[WORK TO COMPLETE]: Return every line of the entries that includes the word "Uncheck".

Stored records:
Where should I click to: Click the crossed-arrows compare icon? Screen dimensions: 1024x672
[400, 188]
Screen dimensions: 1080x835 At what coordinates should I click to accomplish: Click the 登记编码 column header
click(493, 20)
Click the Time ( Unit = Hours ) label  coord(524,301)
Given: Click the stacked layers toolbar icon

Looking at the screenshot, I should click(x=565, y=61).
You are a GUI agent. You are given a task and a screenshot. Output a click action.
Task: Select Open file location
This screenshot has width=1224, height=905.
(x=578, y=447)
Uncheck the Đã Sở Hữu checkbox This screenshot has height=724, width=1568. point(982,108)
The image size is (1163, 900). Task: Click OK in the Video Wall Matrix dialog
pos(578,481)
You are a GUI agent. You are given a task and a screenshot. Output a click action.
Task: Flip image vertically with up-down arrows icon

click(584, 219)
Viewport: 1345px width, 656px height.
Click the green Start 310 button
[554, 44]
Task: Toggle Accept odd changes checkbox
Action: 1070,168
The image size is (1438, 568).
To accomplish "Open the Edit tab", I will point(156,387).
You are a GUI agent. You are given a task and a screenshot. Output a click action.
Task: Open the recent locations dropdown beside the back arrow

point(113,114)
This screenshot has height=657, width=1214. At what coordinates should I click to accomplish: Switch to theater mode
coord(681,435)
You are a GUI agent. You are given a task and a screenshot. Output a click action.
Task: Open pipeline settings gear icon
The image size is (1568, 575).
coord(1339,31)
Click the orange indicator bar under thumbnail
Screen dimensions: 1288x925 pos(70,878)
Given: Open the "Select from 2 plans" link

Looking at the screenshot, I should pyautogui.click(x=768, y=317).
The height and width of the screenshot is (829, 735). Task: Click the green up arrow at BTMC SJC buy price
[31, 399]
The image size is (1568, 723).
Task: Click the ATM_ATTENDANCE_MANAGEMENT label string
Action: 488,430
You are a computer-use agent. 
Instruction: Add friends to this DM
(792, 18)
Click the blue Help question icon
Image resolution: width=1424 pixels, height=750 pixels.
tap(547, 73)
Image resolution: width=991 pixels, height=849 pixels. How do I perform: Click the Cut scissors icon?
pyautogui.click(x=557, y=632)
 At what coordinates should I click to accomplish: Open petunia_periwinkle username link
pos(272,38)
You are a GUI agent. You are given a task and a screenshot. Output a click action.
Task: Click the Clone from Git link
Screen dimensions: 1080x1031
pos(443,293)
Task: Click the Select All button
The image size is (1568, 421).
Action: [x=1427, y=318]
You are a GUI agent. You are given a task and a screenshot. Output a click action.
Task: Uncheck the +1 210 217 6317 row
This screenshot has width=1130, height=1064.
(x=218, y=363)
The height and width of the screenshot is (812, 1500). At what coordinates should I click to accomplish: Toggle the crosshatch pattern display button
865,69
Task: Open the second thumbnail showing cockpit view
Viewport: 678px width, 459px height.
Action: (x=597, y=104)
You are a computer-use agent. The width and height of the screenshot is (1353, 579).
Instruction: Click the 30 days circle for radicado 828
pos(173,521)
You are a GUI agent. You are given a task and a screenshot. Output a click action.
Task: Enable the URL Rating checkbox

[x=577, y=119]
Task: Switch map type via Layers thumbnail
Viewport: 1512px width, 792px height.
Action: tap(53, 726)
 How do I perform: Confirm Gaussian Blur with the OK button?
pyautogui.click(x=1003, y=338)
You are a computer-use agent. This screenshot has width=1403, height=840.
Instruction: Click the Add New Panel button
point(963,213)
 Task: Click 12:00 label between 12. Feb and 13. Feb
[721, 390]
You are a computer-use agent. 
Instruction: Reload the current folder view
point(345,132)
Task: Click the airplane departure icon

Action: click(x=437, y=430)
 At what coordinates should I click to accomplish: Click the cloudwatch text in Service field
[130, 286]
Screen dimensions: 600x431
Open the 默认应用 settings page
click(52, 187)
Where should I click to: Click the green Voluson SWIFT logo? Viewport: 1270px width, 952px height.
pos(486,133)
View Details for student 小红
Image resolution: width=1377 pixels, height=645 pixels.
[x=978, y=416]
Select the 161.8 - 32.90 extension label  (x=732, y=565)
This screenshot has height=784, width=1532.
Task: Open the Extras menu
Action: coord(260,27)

[ANSWER BOX]:
Uncheck the Đã Sở Hữu checkbox This screenshot has height=724, width=1568. point(982,108)
Task: Uncheck the +1 210 217 6317 row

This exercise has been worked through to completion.